Co zrobić, żeby wrócił "płomień"

napisał/a: Prophet 2009-11-04 19:53
Temat pozornie taki, jakich wiele, jednak przeszukując forum (zgodnie z sugestią szanownych moderatorów/administratorów ) nie udało mi się odszukać satysfakcjonującej odpowiedzi. Podobnie w wypadku sieci. Odpowiedzi są niezbyt wyszukane i w większości na stawiane przeze mnie zagadnienia dotyczą tylko seksu. Ale powinienem najpierw opisać mój "przypadek".
Byłem z dziewczyną 2 lata. Rozstaliśmy się jakieś 2 tygodnie temu. Byliśmy normalną parą. Raz lepiej raz gorzej, wiadomo, ale ostatnie 2 tygodnie przed rozstaniem mieliśmy bardzo burzliwe. Kłótnie zaczęły się, kiedy zaczęliśmy razem mieszkać. Wiem, że ona miała w nich rację, ale pewnego razu daliśmy się ponieść emocjom i stało się co się stało. Wytrzymaliśmy bez siebie 2 tygodnie. Ona odezwała się pierwsza, ale zrobiła to w momencie, w którym stałem pod jej mieszkaniem z ręką na dzwonku, więc dobrze zgraliśmy się w czasie . Powiedziała mi szczerze, że nie wie czy chce być ze mną, nie w tym momencie. Kazała mi (albo raczej powiedziała), że chce, żebym o nią powalczył. Żeby do naszego związku wrócił ten "płomień" wspomniany w temacie. Ja kocham ją bardzo i walczyć chcę, ale tu pojawia się problem. Nie wiem jak!
Zawsze byłem mało romantyczny i kreatywny. Pomysły typu zaprosić ją do teatru, kina czy restauracji są dobre, ale na krótką metę. Kwiaty, też są ok, ale czy to wszystko nie jest zbyt banalne? Czy nie stanie się szybko rutyną? Zdaję sobie sprawę, że jest to zagadnienie typu "czego pragną kobiety", a więc takie, na które jest tyle odpowiedzi, ile kobiet, podniesione do potęgi n-tej, ale może macie jakieś ciekawe rady?
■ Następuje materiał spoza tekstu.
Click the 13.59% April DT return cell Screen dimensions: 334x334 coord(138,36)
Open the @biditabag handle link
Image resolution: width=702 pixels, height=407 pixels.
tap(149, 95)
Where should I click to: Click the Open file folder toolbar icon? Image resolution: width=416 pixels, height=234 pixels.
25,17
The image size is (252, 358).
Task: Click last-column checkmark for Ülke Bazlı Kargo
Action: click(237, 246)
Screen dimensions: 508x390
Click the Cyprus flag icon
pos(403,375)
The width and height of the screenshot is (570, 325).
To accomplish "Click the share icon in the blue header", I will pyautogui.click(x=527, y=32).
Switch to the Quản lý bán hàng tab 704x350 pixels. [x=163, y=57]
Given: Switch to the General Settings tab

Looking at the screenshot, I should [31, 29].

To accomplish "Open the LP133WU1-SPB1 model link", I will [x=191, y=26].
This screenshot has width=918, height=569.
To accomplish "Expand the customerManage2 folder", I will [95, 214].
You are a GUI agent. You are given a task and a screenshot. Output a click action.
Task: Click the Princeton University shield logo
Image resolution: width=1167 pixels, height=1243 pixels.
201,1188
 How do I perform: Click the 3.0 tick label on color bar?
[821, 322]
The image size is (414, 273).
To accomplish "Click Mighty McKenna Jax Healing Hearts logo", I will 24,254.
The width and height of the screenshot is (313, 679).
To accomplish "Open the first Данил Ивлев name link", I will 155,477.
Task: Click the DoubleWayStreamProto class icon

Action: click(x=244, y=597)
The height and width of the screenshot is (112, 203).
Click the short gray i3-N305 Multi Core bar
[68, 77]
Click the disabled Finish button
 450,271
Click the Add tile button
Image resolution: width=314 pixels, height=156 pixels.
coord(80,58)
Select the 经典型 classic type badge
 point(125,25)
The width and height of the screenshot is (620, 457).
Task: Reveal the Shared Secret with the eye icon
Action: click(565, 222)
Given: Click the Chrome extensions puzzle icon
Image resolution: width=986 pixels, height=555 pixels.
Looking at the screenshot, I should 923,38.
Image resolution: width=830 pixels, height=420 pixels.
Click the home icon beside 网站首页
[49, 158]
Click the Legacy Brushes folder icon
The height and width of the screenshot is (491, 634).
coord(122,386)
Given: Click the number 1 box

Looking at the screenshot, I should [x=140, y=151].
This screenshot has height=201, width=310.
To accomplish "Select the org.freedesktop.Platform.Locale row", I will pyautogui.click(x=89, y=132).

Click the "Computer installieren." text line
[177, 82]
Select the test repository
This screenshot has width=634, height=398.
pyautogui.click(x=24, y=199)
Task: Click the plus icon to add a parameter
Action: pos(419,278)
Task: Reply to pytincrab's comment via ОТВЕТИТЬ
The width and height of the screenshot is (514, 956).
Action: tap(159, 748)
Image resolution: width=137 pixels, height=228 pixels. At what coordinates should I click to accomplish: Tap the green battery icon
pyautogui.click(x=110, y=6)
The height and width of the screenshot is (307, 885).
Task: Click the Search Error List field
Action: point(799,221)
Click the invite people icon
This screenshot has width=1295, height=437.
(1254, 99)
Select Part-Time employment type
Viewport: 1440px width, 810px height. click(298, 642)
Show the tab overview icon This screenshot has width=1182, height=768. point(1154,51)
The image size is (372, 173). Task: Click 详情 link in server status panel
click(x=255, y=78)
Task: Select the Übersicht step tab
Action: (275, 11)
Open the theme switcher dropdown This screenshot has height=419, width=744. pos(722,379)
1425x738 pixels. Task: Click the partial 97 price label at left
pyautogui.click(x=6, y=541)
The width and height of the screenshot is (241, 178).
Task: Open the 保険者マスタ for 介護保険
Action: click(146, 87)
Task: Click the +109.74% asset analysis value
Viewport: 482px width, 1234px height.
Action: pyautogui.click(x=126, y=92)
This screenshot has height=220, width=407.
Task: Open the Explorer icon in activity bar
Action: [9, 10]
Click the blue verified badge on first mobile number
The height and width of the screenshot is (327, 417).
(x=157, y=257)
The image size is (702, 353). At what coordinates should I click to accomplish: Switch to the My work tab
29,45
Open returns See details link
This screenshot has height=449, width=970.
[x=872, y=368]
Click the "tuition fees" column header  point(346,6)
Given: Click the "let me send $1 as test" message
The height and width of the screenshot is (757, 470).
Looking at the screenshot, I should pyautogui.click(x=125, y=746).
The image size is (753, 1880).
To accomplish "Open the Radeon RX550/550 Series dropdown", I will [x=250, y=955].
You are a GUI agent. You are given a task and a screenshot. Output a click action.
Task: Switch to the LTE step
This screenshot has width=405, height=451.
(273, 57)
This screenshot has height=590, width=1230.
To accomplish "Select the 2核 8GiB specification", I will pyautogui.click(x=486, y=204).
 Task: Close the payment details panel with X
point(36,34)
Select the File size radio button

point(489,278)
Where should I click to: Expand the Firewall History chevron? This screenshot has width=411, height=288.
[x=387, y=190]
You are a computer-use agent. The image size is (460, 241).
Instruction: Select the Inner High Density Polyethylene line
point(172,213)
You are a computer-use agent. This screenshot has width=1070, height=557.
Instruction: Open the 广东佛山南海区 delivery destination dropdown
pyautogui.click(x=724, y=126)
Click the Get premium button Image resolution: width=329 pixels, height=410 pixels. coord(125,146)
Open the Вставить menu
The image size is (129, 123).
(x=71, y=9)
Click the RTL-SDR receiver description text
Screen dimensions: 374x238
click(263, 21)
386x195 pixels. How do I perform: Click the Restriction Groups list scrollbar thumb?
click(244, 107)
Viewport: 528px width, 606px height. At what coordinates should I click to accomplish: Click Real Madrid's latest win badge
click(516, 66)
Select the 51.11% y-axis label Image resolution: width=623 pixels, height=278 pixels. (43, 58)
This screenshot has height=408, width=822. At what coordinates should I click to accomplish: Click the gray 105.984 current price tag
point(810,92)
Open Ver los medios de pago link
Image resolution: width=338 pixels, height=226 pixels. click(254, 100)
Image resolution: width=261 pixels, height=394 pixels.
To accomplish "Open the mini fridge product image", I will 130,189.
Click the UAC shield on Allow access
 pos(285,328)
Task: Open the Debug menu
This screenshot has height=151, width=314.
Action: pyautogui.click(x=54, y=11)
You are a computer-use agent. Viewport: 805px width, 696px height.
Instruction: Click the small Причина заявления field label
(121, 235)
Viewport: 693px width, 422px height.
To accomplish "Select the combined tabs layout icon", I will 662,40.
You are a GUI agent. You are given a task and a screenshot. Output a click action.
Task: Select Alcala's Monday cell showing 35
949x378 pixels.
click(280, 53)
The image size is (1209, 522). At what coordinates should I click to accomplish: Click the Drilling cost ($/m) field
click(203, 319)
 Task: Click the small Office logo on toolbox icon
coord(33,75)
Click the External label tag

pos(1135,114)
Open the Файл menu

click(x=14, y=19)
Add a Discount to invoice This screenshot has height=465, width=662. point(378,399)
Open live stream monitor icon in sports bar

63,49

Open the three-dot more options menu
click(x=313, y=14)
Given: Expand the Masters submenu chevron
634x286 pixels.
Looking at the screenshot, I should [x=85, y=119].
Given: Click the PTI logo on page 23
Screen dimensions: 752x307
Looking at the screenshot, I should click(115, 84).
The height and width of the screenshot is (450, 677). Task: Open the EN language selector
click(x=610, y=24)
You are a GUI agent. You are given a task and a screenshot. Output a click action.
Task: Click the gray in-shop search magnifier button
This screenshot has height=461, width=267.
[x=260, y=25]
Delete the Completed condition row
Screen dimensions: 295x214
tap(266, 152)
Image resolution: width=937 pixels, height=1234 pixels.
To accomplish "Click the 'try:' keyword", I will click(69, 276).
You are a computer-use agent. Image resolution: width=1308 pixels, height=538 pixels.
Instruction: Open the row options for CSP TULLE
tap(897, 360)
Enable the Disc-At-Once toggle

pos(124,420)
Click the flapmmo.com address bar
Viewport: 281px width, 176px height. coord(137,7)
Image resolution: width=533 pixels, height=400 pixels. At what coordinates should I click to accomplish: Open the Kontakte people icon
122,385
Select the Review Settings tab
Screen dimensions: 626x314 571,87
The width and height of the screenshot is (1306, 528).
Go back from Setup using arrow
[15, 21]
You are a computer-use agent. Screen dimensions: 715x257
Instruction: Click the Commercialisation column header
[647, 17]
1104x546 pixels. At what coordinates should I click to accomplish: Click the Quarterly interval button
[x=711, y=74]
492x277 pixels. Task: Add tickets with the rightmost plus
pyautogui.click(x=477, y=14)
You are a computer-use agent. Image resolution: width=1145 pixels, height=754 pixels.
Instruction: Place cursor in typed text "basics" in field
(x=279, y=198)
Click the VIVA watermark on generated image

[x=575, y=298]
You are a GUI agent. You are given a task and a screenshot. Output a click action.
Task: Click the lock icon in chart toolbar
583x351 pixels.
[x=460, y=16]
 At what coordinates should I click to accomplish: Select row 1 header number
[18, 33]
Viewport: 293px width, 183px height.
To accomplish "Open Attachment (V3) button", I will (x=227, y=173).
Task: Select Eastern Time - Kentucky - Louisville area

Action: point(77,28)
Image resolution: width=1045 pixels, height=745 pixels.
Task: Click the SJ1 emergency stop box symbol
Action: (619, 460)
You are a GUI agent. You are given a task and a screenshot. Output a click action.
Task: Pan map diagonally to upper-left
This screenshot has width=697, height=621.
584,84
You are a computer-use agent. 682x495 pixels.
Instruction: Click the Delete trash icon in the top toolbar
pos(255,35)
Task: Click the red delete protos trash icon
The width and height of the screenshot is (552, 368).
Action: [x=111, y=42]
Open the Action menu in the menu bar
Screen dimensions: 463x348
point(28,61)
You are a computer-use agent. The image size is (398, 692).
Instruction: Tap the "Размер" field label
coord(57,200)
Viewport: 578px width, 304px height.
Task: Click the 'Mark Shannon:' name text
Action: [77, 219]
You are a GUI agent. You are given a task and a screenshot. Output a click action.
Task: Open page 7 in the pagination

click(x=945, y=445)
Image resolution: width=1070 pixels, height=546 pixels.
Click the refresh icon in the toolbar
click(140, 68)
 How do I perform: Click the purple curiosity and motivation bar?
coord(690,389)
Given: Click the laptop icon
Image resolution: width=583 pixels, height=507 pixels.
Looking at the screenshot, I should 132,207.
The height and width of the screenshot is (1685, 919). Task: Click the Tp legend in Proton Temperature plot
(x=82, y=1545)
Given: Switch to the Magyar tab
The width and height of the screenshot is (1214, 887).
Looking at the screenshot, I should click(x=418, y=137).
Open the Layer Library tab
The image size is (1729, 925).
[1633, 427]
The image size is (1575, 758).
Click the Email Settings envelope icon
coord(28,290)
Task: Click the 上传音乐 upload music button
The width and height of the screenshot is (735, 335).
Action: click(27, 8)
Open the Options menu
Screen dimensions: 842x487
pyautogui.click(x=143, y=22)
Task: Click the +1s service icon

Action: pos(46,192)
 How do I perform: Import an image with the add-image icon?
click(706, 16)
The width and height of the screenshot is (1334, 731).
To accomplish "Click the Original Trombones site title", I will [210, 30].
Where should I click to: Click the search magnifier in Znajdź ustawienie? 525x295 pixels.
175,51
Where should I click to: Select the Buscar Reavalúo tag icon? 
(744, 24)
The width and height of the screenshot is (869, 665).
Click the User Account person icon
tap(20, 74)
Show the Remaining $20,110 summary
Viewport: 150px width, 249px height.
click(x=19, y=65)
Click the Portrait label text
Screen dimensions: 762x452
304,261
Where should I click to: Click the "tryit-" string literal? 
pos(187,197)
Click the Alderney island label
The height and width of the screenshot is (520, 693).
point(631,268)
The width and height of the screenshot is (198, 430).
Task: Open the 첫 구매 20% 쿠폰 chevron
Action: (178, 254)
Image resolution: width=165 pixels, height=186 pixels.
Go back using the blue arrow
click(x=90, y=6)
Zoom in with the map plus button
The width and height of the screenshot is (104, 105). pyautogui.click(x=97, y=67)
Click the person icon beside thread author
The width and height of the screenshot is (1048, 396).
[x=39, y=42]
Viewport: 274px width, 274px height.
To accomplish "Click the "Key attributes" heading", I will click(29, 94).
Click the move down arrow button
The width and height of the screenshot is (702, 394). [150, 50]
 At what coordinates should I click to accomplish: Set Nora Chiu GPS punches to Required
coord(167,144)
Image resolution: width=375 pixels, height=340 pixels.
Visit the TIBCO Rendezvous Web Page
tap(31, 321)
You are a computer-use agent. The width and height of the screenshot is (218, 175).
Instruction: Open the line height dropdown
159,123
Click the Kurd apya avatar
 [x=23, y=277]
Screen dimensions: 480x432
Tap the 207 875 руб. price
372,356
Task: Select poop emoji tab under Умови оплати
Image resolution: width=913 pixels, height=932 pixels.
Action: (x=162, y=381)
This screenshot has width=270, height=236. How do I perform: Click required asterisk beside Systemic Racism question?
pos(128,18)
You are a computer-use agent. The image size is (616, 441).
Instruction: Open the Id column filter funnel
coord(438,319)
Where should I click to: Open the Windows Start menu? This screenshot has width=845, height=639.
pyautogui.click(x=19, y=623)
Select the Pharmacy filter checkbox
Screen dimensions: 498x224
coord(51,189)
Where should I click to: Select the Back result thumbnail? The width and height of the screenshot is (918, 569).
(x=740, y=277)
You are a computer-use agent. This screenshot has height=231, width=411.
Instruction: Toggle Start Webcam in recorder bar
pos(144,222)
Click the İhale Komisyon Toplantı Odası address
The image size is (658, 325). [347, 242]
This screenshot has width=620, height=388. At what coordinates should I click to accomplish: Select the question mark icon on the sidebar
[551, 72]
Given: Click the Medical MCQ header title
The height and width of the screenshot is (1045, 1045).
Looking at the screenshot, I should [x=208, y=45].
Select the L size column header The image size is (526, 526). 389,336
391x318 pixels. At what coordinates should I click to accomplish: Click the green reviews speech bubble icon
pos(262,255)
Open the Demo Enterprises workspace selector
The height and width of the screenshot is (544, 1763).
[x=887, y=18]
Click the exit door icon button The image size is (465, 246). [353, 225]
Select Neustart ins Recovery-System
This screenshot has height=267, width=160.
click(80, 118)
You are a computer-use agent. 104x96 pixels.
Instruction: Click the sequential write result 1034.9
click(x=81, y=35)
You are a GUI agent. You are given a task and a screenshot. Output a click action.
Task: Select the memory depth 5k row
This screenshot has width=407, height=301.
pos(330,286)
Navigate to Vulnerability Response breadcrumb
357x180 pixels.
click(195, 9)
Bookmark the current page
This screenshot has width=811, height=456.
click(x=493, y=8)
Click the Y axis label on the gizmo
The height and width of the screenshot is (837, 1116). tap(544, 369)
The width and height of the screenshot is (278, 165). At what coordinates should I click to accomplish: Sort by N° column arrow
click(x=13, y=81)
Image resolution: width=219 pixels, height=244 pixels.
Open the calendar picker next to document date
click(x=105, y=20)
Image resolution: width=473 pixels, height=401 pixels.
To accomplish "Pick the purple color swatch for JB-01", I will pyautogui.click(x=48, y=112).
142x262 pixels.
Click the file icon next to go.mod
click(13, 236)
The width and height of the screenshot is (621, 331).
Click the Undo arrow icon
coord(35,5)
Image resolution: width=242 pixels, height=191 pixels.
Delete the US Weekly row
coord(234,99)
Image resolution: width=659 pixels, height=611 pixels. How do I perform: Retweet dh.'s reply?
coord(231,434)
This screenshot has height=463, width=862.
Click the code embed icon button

Wiem też, że sam powinienem pomyśleć, bo co ze mnie za facet, ale niestety, bywa i tak, że człowiek ma mętlik w głowie. To pytanie jest chyba raczej skierowane do naszych drogich pań, ale miła będzie każda odpowiedź ;).

Pozdrawiam
napisał/a: malamii2 2009-11-04 22:29
Wzniecić płomień..więc wydaje mi się, że powinieneś docenić jej kobiecość, czyli mówić komplementy, dawać kwiaty, jakieś drobne upominki, mówić że ją kochasz, a oprócz tego, żeby nie było rutyny powinieneś zaplanować coś innego, jakoś zaskoczyć swoja dziewczynę. Jeśli na przykład jesteś domatorem i lubisz spokój to może jakiś szalony wekend w górach i wspinaczka w parku liniowym??Natomiast jeśli jesteś szalonym facetem i często gdzieś wychodzicie to może zaplanuj jakiś romantyczny wieczór we dwoje sami w domu?? Chodzi o to, żeby zrobić coś innego niż zazwyczaj robiliście.
Tylko pytanie czy ona Ciebie nadal kocha?? Bo jeśli nie to twoje starania pójdą na marne, no bo nie zrywa się z drugą osobą po 2 latach od tak sobie, bo płomień znikł...bo płomień już nigdy nie będzie taki sam jak na początku po 2 latach bycia razem i twoja kobieta musi to zrozumieć.
napisał/a: stokrotka211 2009-11-04 22:50
W 100 % zgadzam się z malamii. Ale również przez te dwa lata poznałeś swoją dziewczynę i wiesz co najbardziej lubi...załóżmy że Twoja dziewczyna uwielbia komedie romantyczne więc wpadasz z butelką wina w drugiej ręce komedia romantyczna i płomień jest kobiety uwielbiają i bardzo doceniają jak ich mężczyzna nie zapomina rzeczach które sprawiają im przyjemność ...na pewno jest wiele takich rzeczy które Twoja dziewczyna uwielbia wystarczy teraz do tego sięgnąć to na prawdę działa
napisał/a: sorrow 2009-11-04 23:24
Prophet, to nie będzie proste z dwóch powodów.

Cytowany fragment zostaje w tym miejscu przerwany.